Выпуск: №32 2000

Рубрика: Исследования

Симметрия в пространстве ушедшего века: первый и второй русский авангард

Симметрия в пространстве ушедшего века: первый и второй русский авангард

Владимир Янкилевский. «Триптих №14», 1987

Виталий Пацюков. родился в Москве в 1939 году. Историк и теоретик современных искусства и культуры. Куратор многочисленных выставочных проектов. Живет в Москве.

Самым лучшим памятником какой-либо эпохе остается искусство.
Казимир Малевич

1. Совершенно неожиданно мы оказались в следующем тысячелетии. Наступает время подводить итоги, встраивать в историю искусства недостающие звенья. Несомненно, общий итог ушедшего уже просматривается, но в русских хрониках он продолжает жить в невнятном и непроясненном — в отличие от западной культуры Кажется, что все уже случилось, но сама рефлексия остается в инерции и запаздывает в своем свидетельстве. Требуются завершенность и определенность для объяснения логики истории современного русского искусства, осознание ее контекста и внутренних диалогов. Так появляется термин «второй русский авангард», как своеобразная рифма «буре и натиску» начала XX столетия, вызвавший бурные дискуссии в современном искусствоведении Европы. «Второй русский авангард» — определение, возникшее по поводу неофициальной русской культуры, как ни странно, именно в западной критике и сразу же принявшее устойчивый характер. В предисловии к каталогу выставки «Нонконформисты. Второй русский авангард» немецкий культуролог Ханс Петер Ризе пишет, что это особое художественное сознание «является частью международного эстетического языка и так же, как западноевропейский informel, американский абстрактный экспрессионизм, поп-арт или arte povere, сохраняет неповторимый национальный колорит. Сейчас уже невозможно представить себе мир без этого искусства»[1].

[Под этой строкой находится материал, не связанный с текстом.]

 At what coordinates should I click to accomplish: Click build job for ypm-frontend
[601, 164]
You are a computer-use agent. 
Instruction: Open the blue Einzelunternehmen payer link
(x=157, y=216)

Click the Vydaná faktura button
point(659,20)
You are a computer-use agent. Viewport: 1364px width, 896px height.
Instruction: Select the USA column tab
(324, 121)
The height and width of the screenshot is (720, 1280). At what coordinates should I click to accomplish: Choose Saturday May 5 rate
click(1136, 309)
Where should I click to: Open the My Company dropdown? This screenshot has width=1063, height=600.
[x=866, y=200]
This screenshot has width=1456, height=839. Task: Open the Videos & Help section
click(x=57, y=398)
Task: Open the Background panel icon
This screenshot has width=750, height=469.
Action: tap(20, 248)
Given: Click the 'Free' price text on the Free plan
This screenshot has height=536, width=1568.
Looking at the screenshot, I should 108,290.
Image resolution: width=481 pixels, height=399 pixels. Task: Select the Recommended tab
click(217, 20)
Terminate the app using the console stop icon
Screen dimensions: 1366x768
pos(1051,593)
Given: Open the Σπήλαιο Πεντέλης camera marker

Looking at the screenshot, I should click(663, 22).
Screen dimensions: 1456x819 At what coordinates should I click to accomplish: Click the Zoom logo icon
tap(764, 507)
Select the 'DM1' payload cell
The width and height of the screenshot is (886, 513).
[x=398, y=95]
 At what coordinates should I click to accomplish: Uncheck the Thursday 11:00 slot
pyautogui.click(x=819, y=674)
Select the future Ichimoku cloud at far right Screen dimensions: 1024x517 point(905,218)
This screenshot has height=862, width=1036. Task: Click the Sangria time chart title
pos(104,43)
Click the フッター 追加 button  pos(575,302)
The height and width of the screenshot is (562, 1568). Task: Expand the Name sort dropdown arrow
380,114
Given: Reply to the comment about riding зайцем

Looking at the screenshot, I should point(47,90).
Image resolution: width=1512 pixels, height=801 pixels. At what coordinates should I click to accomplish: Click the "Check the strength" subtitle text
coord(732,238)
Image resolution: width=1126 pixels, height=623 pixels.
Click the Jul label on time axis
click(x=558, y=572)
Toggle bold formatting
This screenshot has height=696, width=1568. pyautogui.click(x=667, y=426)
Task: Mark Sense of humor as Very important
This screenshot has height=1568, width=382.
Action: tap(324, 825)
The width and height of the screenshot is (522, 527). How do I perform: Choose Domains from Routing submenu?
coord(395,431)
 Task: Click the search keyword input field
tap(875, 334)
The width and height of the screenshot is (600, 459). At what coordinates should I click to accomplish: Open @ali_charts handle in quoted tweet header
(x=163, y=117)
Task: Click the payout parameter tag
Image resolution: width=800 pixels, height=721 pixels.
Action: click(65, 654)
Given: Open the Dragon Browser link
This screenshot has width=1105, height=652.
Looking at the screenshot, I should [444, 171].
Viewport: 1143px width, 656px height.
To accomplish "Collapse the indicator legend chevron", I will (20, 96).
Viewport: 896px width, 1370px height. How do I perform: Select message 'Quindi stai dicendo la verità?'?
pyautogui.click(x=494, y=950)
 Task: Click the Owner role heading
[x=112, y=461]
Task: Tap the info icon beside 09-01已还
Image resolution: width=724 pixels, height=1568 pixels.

В свою очередь, современные русские историки кулыуры, в отличие от западных коллег, проявляют большую осторожность в определении и формулировании специального исследовательского инструментария. Находясь внутри исторического процесса, они не решаются от него дистанцироваться, отмечая особые качества русской культуры, которая существует в «трансцендентальном бытии, не нуждаясь в аналитическом опыте»[2]. Профессор Московского государственного университета Валерий Турчин, автор работ по истории русского авангарда от Кандинского до Кабакова, предупреждает об особенностях самой драматургии истории визуальной культуры в России, где искусство «вроде бы не нуждается в своей «истории» — без нас оно отдыхает оно не терпит насилия, живет своей таинственной жизнью, слегка галлюцинируя» В этом, может быть, и проявляется его «восточничество», оно — прекрасный миф, который обсуждению не подлежит»[3]. Эту же мысль продолжает Павел Пепперштейн, лидер известной московской концептуальной группы «Медгерменевтика», рассматривающий современное русское искусство как существующее только в рамках контекста, как особое психическое состояние, отмечая потребность быть не только искусством, быть «чем-то другим, что отсылает к его относительным аналогам — дзэну и психоанализ»[4]. Действительно, в лучших работах русского искусства оно никогда не выделялось в отдельную категорию, рассматривалось как синтез культуры и непосредственной жизни, где одно от другого отделить невозможно, как особый опыт тесной связи бытия и эстетического переживания.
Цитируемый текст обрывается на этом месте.